PROBLEM TO WORK ON. Your response should be every line from the entries that includes the string "history".
-------------------------
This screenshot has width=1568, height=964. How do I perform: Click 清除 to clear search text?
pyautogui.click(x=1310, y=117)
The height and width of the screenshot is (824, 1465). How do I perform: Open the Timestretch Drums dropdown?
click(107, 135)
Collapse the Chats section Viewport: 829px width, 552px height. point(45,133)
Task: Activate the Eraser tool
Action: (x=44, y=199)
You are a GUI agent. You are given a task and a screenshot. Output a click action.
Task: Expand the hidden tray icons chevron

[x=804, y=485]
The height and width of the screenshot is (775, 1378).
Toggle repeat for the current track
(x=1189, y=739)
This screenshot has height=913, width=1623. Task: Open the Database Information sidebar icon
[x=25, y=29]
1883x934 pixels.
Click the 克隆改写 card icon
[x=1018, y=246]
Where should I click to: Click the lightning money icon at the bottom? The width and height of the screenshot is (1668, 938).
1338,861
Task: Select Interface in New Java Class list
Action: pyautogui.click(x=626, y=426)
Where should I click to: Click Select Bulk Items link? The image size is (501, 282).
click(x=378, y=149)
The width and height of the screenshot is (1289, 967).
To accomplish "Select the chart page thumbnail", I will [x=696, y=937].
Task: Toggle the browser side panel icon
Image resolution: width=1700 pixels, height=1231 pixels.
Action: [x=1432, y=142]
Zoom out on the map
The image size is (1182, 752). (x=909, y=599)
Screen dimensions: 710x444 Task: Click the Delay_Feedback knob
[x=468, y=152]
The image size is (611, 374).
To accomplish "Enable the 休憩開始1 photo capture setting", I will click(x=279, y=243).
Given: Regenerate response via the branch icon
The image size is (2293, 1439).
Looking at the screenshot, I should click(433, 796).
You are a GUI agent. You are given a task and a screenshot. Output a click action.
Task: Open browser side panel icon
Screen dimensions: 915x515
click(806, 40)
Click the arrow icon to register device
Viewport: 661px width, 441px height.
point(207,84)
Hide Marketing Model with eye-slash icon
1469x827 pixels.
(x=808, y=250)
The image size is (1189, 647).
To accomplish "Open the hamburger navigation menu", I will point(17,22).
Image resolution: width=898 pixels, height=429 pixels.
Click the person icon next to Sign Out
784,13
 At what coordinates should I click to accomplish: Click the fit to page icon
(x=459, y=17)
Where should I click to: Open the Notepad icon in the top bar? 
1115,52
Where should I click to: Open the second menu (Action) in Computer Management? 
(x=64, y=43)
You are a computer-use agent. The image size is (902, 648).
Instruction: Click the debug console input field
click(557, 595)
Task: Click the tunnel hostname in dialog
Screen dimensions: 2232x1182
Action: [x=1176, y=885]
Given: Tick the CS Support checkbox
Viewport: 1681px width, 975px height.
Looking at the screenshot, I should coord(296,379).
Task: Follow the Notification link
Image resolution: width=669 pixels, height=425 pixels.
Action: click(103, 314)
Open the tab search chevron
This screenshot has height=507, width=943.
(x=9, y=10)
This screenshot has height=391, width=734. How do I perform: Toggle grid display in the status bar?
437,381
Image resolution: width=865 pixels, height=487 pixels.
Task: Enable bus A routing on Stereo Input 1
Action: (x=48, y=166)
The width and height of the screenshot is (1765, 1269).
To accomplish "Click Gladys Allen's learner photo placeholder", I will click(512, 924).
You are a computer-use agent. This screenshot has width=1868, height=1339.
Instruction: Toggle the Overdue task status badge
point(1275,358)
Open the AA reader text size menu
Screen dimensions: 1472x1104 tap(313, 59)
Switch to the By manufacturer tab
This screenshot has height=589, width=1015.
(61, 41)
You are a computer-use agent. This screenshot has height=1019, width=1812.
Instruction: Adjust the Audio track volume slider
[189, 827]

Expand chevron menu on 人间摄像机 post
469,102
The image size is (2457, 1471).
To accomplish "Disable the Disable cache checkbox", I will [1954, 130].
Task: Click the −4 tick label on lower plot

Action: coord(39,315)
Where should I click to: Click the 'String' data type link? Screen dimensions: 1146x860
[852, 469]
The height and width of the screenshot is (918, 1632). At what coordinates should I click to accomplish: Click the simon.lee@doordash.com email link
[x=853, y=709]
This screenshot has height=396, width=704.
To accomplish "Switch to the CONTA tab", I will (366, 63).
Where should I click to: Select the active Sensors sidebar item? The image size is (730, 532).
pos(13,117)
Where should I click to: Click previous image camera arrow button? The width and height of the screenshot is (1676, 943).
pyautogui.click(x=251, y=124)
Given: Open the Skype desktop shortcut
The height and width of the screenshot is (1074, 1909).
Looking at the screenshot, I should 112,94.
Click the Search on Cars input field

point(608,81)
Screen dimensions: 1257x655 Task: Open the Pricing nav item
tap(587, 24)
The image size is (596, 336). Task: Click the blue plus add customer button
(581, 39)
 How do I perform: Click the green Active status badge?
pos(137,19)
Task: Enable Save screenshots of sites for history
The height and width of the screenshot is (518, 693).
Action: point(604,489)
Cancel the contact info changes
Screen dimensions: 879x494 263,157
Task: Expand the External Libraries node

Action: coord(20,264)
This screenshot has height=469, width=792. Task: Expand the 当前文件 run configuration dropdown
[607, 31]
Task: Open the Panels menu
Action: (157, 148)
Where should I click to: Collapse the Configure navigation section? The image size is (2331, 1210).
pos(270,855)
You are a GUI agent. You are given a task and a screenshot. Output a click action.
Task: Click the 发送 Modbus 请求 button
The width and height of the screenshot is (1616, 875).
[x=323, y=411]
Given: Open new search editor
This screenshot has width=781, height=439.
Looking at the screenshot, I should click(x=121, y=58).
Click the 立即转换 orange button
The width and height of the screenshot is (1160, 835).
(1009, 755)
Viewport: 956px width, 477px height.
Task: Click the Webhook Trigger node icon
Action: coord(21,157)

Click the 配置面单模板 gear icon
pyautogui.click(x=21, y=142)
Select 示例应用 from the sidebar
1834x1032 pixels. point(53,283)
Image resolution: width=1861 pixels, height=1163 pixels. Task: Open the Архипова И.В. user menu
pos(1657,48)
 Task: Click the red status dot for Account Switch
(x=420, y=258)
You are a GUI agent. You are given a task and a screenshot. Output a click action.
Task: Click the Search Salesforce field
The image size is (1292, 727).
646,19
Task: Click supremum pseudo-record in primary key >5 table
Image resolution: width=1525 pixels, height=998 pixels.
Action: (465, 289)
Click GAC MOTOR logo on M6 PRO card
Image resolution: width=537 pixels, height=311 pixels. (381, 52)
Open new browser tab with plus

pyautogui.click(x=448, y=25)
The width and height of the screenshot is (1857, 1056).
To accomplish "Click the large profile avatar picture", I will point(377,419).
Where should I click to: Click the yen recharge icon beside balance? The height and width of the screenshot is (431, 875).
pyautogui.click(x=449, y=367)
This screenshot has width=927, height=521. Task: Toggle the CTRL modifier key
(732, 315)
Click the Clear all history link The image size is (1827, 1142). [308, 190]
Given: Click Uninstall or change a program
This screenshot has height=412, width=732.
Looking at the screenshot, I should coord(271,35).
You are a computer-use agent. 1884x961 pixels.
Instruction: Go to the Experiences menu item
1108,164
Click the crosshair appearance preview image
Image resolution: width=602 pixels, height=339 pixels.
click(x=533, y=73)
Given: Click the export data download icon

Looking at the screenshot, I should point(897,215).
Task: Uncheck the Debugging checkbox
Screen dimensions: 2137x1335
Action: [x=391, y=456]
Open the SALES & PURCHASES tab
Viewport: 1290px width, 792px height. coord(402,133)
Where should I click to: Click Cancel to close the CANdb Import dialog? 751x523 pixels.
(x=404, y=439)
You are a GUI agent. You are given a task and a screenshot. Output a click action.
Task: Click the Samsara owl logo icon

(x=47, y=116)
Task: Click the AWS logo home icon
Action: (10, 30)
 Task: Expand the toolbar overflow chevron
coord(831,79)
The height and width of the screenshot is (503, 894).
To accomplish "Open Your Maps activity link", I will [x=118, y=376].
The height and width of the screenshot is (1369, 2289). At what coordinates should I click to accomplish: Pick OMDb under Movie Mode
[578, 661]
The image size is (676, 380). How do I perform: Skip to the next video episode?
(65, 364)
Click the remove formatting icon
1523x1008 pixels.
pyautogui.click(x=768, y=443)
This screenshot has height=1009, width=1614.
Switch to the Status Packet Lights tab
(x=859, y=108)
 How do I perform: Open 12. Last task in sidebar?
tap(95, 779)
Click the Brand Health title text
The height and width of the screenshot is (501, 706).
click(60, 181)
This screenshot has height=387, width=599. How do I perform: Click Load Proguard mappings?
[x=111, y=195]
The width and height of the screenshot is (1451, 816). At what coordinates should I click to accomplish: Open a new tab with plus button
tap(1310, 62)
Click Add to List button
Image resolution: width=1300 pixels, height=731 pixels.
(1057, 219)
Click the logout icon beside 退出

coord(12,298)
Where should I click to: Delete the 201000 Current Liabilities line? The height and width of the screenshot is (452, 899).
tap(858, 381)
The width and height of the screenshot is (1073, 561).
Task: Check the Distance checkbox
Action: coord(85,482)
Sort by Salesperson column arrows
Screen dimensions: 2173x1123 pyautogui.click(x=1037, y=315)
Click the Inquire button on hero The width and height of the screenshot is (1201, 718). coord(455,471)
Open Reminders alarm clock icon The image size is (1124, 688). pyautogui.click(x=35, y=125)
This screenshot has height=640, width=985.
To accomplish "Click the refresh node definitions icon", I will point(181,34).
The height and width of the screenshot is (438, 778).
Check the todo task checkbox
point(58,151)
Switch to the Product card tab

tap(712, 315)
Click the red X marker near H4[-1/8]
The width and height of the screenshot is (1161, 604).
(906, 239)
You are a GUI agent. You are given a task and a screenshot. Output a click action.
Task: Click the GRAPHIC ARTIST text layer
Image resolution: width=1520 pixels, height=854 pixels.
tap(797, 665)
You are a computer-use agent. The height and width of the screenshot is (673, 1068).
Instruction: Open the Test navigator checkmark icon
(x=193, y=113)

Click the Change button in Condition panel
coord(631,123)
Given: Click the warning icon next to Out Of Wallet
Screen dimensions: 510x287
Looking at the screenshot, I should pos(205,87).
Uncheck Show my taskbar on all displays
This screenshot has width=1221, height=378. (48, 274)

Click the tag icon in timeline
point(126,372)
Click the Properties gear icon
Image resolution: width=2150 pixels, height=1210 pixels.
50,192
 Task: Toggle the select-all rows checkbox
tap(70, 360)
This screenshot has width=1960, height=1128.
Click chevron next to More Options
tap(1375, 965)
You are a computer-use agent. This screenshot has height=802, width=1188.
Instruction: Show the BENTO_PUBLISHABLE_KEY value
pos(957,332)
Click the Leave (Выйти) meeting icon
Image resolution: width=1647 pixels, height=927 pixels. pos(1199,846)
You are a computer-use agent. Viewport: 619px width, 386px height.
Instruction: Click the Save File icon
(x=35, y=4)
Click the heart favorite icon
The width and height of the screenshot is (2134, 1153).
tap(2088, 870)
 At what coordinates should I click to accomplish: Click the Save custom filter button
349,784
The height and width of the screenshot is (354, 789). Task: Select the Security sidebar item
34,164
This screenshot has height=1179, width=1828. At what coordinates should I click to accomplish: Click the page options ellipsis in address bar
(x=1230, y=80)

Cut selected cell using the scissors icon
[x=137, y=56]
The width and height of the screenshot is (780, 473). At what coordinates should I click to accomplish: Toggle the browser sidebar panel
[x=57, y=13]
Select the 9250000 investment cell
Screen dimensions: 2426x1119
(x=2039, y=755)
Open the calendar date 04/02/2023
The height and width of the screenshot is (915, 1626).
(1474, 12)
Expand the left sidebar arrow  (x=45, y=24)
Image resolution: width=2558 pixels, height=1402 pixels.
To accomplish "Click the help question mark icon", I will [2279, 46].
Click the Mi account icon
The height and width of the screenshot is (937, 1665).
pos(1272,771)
-------------------------
REPLY.
Task: Enable Save screenshots of sites for history
Click the Clear all history link The image size is (1827, 1142). [308, 190]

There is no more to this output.